Sergei stared directly at them for the first time in the entire soliloquy: “I saw that with my own eyes. There is no bread. Tell them we are starving.”
“Can I film you saying that?” asked Jones.
“Film, you mean like Charlie Chaplin?”
“Yes.”
Sergei shook his head. “No, of course not.”
For a time, he stopped talking and sat in silence – until, finally, Jones and Evgenia stood up to leave. They had already stayed in one place for too long. Sergei escorted them to the door and nodded to a path that ran into the woods.
“Follow that path. There is a priest. He’s trying to do his best.”
“To his best with what?” asked Evgenia.
“The children,” Sergei breathed. “The children who ran away when the Cheka put their mothers and fathers on the train east.”
The makeshift orphanage had been set up in an abandoned church.
The first child’s stomach was a balloon made of papery skin, bigger than its head. Its limbs were thin sticks, its face bird-like, its mouth some kind of beak. The second child’s naked body was covered in a thin film of hair, a werewolf from the darkest nightmare imaginable. The third child had the same swollen belly, stick limbs but a frog’s wide-mouthed face.
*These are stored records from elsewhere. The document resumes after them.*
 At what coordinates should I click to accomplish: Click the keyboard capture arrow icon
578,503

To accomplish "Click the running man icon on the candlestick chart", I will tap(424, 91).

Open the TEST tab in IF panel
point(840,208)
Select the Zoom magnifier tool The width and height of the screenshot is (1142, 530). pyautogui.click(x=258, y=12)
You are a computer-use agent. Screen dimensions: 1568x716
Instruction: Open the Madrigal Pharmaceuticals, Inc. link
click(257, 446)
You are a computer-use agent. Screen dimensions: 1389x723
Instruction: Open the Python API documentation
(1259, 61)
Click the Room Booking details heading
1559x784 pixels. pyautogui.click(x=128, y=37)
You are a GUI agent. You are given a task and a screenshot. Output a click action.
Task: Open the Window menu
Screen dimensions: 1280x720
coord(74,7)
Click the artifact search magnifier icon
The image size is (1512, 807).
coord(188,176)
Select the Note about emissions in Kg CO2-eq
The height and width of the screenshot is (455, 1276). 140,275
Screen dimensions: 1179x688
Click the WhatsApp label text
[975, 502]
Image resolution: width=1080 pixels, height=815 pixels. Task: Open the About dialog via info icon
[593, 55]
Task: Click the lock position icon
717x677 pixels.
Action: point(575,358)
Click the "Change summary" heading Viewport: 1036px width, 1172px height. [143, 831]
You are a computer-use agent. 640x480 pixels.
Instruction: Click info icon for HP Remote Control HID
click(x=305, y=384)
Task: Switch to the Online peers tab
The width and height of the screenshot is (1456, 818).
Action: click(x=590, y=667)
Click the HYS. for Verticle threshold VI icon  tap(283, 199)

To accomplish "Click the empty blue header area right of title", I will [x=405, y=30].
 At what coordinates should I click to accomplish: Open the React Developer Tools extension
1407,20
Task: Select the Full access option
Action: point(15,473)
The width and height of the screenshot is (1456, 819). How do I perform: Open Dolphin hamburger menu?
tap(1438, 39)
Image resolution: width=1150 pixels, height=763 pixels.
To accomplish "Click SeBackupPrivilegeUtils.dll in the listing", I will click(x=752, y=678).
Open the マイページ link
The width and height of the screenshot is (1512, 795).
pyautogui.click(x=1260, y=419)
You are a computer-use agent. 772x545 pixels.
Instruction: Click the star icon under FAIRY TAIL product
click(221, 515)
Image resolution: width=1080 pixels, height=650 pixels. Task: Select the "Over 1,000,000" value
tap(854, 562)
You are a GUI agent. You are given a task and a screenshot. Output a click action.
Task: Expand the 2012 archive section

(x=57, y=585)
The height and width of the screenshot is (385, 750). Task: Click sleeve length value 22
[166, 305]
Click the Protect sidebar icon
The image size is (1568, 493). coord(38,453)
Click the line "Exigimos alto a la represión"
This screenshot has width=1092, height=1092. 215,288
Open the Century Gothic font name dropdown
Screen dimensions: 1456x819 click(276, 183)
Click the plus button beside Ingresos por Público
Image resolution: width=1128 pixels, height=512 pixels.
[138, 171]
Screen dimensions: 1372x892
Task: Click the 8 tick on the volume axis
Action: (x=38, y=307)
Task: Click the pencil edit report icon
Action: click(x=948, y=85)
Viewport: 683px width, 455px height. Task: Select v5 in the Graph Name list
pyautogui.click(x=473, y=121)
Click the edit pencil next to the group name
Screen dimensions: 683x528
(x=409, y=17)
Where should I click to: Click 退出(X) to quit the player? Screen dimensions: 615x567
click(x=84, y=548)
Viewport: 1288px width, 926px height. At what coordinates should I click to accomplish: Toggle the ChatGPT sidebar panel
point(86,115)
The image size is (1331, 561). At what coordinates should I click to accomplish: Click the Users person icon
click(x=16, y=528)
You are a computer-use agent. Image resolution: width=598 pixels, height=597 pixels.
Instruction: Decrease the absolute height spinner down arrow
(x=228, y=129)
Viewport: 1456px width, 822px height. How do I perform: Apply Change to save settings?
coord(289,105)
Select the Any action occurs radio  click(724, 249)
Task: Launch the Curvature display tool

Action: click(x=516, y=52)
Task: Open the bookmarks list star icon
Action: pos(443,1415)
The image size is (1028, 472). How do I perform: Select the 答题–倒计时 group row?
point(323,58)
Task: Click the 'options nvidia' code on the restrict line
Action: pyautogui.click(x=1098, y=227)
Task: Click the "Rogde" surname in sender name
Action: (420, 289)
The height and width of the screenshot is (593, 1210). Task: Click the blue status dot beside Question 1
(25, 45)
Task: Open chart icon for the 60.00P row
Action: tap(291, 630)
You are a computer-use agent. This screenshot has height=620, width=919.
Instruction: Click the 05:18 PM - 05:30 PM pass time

There were about twenty of them sitting in their dung, shafts of sunlight illuminating the strange creatures. All were listless; none spoke. A few mewed pitifully. The air was freezing; icicles hung down from the rafters, and the baptismal font had frozen over.
Jones reached for the Kinamo from its leather bag while the young priest watched at the window, his right leg twitching anxiously upon the stone floor.
Evgenia appeared at the doorway into the next room. “It’s worse here.”
“Is it well-lit?” asked Jones.
“No.”
“Father, have you got a candle?”
The priest, summoned back from his terror, scrabbled in the pockets of his cassock and produced the stub of a candle.
“A match, Father?”
Nodding, he scrabbled in his pockets again and produced a matchbox.
“How long are you going to film for?” Evgenia asked.
“I’ll shoot in here for three minutes and then enter the second room. Six minutes,” said Jones.
“That’s all of the reel.”
“Yes.”
“OK,” said Evgenia.
Walking backwards to the farthest corner of the barn, he started to record, his hand cranking the camera, his right eye taking in the Kinamo’s world view, his body bent as low as he could get so that the camera took it all in. Each child stared back at him, their eyes unblinking, their enormous heads like foetuses in jars of alcohol.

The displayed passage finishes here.